**Exercise prompt**
Copy exactly the run of lines that begins at the line with "Task: Open the Content section" and ends at the final line of the entries.

Stored data

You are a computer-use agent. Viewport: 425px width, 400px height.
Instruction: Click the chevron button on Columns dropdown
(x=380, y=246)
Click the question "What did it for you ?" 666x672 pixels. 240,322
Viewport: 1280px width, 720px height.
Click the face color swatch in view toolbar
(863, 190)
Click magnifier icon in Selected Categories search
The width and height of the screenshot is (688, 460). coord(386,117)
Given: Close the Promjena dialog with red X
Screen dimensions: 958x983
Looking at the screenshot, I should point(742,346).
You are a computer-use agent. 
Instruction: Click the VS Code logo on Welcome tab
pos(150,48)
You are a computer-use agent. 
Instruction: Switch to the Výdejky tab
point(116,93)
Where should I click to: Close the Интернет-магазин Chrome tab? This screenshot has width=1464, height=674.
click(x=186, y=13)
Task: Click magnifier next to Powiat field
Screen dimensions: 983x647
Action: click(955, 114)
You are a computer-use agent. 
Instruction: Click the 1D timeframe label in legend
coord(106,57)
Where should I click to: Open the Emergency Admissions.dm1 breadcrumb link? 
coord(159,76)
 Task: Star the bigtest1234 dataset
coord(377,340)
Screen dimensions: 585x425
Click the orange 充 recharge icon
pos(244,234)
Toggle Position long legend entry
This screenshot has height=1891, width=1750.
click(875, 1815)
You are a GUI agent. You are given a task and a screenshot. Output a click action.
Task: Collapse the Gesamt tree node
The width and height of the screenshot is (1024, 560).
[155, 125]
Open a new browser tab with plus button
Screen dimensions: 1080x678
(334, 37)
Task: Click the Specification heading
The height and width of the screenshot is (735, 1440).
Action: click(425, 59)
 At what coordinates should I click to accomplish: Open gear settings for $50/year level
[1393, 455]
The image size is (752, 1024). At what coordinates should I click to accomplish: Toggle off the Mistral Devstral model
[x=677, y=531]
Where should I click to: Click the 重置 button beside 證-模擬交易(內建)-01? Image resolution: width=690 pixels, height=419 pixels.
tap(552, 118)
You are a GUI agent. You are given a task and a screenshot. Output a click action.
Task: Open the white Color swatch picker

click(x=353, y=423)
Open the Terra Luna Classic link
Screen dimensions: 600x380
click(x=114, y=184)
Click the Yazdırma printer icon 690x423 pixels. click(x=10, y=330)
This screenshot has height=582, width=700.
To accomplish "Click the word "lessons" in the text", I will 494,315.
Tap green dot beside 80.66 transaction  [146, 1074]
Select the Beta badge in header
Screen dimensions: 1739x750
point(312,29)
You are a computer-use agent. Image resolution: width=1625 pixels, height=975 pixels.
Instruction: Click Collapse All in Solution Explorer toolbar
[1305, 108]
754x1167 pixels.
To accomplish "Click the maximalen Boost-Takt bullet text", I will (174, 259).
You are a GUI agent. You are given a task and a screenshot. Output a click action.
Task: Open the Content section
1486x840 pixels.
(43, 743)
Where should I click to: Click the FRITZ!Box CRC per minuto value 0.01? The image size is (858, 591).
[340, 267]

**Result for this task**
Task: Open the Content section
1486x840 pixels.
(43, 743)
Where should I click to: Click the FRITZ!Box CRC per minuto value 0.01? The image size is (858, 591).
[340, 267]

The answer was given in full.